Non potrà non tenerne conto il governo, alle prese col rompicapo del futuro dell’acciaio italiano. Sulla carta, l’ultima parola toccherebbe al Consiglio di Stato, massimo organo della giustizia amministrativa, riunitosi il 13 maggio scorso per emettere il fatale verdetto sullo spegnimento degli altiforni (che nel frattempo ha autorizzato a lavorare sospendendo la sentenza del Tar). Qui l’intreccio fra politica e magistratura è plateale: come ignorare che il presidente e il vicepresidente di Palazzo Spada sono due ex ministri, Filippo Patroni Griffi e Franco Frattini? E che il braccio destro di Draghi a Palazzo Chigi, il sottosegretario Roberto Garofoli, nato e cresciuto a Taranto, a sua volta è presidente di sezione del Consiglio di Stato? Di certo la circostanza non è sfuggita al presidente pugliese Michele Emiliano che nel maggio scorso ha pensato bene di nominare Paolo Francesco Garofoli, fratello di Roberto, capodipartimento Ambiente della Regione. Insomma, il filo diretto Roma-Bari è assicurato. Ma per fare cosa?

La lobby italiana dell’acciaio prodotto col carbone ha perso l’appoggio delle autorità locali. Come Emiliano, anche il sindaco Rinaldo Minucci conferma: “Basta altiforni dell’Ottocento, difesi dalla Federacciai solo perché gli costano meno. Noi siamo disponibili a convivere con un’Ilva più piccola e sicura, ma prima viene lo stop dell’attuale lavorazione a caldo”. Il calcolo degli ottimisti -o, se si preferisce, degli ambientalisti moderati- è che in poco più di due anni si riuscirebbe a bonificare e sostituire la cokeria con impianti a gas. “No, quel mostro va chiuso -controbatte Palma Spineto del movimento civico Liberi e Pensanti- all’Ilva green non ci crediamo”. Giocano a favore di questa tesi radicale i calcoli di sostenibilità economica: già oggi l’acciaieria maschera le sue perdite ritardando il pagamento dei fornitori. E non è in grado di reggere a lungo l’inevitabile calo dei volumi produttivi.

Anche la multinazionale indiana ArcelorMittal è tentata di approfittare di questo stallo per chiudere l’acciaieria o, comunque, per sfilarsi lasciando la patata bollente nelle mani dello Stato. Non a caso tarda a costituirsi la nuova società mista Acciaierie d’Italia, con Franco Bernabè fermo sull’uscio dopo la nomina a presidente.
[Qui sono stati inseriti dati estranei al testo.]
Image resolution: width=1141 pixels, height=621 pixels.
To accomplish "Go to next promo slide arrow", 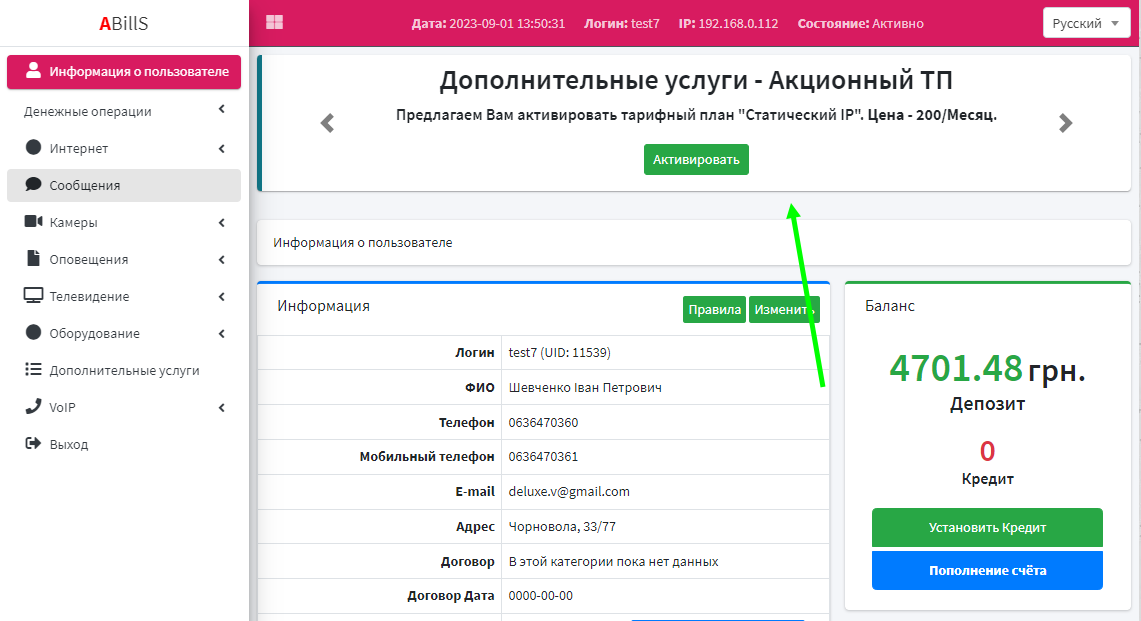I will click(x=1065, y=123).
Taranto resta in surplace: il Consiglio di Stato prende tempo per capire chi gestirà l’acciaieria; ma le scelte del governo dipendono dal Consiglio di Stato. E il prolungarsi dell’attesa lascia intendere che stavolta bocciare lo spegnimento degli altiforni sia molto più complicato. Tanto più che il perdurare negli anni delle emissioni proibite, e i vari episodi di corruttela, hanno indotto la Corte Costituzionale a correggere la sentenza del 2013 con cui ammetteva temporaneamente le proroghe ricorrendo a un argomento che lasciò l’amaro in bocca alla gip Patrizia Todisco, vittima di gravi intimidazioni quando firmò il sequestro degli impianti. Vi si definiva il diritto alla salute come “diritto tiranno”, qualora non controbilanciato dal diritto al lavoro.
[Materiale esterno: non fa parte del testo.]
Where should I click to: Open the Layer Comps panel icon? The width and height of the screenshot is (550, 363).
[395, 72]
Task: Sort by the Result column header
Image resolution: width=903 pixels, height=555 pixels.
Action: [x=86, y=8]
Oggi chi lo scriverebbe? A Taranto s’è visto in azione ben altro tiranno. Certo, per rigenerarla servono molti soldi perché la crisi dell’acciaieria diffonde povertà oltre che malattie. Il tramonto del vecchio welfare me lo racconta Giovanni Guarino, trent’anni di fabbrica e poi attore di strada: “Sono diventati vecchi e scompaiono gli operai andati in pensione col calcolo retributivo e con l’incentivo all’esodo, gente che poteva arrivare a 2000 euro al mese con cui si mantenevano figli e nipoti. Ma dopo di loro?”.

Il dopo disastro ambientale è ancora tutto da inventare ma non passerà più, comunque, da quelle ciminiere infernali.